As the next of my series featuring fantastic female fantasy authors (see disclaimer) I’ve invited the talented Kim Westwood to drop by.

Watch out for the give-away question at the end of the interview.

 

Q: I notice that you were ‘a weedy, asthmatic kid who devoured books like dinner.’ Kate Forsyth had a speech impediment and lost herself in books. I was a fat kid who no one would play with, so I lost myself in books. Do you think this ability to be totally immersed in an invented world, then go on to create invented worlds of our own arises from loneliness in childhood?

I’d lay bets on it.

Q: You’ve lived rough, close to the land: ‘For a while I lived on a farm by a river where I learnt to crutch sheep with hand shears, raise poddy calves and hypnotize chooks.’ Does this inspire your writing?

Yes. It’s the things that live at the bottom of the garden of my psyche that I inevitably plunder in my fiction.

Q: I see you did a Bachelor of Music. My daughter did a BA at the Con in Jazz voice. By the time she finished she’d lost her love of music (fortunately, it came back). Have you gone back to music? Are you one of these writers who create a play-list for your current work-in-progress and use it to get into the right frame of mind?

I won’t ever go back to playing classical music.
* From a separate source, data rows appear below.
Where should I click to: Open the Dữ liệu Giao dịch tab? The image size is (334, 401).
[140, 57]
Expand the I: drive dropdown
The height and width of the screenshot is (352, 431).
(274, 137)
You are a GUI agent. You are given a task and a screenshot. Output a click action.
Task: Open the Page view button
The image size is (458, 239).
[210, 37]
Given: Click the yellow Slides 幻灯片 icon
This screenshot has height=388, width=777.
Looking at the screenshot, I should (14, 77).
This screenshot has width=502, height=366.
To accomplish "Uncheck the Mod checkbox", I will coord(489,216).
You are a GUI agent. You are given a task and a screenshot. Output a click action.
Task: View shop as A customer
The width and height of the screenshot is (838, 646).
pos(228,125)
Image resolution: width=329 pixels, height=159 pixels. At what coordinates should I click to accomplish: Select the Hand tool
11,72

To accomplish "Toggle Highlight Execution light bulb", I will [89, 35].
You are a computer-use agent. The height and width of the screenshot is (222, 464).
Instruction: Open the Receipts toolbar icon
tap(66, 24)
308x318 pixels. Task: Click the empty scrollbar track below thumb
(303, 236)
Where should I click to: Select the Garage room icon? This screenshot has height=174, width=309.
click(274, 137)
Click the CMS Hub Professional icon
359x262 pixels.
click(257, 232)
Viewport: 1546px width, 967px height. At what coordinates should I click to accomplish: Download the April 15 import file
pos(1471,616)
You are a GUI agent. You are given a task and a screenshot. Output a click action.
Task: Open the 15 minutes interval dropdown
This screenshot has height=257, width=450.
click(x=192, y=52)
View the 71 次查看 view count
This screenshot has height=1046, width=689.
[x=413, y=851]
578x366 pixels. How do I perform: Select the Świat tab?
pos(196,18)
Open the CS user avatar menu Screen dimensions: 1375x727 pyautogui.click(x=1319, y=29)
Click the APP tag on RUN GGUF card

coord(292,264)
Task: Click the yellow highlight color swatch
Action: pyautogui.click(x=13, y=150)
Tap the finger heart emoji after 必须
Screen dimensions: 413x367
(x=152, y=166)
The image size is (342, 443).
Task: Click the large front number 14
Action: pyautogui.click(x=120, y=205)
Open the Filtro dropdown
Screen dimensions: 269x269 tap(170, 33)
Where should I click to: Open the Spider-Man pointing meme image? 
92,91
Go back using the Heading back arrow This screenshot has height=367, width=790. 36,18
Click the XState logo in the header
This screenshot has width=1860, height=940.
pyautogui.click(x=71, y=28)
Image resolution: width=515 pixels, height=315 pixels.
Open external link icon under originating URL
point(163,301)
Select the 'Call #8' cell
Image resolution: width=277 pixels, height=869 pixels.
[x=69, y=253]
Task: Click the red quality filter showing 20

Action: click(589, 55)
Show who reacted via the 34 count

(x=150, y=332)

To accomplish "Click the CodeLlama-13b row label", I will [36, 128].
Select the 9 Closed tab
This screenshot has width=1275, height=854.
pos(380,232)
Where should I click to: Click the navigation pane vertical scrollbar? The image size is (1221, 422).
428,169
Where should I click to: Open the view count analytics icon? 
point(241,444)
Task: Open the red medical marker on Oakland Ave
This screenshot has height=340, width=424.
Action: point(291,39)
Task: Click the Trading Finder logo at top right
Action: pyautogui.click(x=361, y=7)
It’s not that I don’t love it; it’s that I’ve loved it too much. The pressure of performance and desire for perfection nearly killed me. I don’t tend to write with music, but I am one of those people who play music REALLY loud in their car. Bach, Gesualdo, Pärt, Snow Patrol, Lamb, Adele: all loud.

Q: You wrote a theatre pieces for ‘dancer, light and shadow’. My uncle danced with QLD Ballet Theatre. Did you have a background in dance? Was that what drew you to write this piece? Do you have a recording of it or has it been lost in time?

My background was in gymnastics and physical theatre, so you could say I was used to choreographing movement. The aesthetic of dance fitted the vision I had for The City of Midnight: a numinous space where sound and solo performer folded in and out of light and dark. And yes, it’s recorded for posterity…just not on YouTube.

Q: Your short stories have been well received, with an Aurealis win and several final listings, as well as Stella’s Transformation appearing in Year’s Best Fantasy 2005 and several stories appearing in Australia’s Year’s Best SF and Fantasy. Just as some stories have a natural length do you think some writers have a length that suits them best?

Before The Daughters of Moab, I didn’t know whether I could write to novel length—I thought I was more suited to haiku. But the story led the way. Now, whenever I return to writing short fiction, I’m reminded of how much I enjoy the challenge of a compact story arc. I like creating a world that fits perfectly in a teacup.

Q: Your first book The Daughters of Moab was forged in the fires of Varuna Writers Retreat. But seriously, you did work on it at the writers retreat. Can you tell us a little about this experience? I’ve always thought it was be heaven.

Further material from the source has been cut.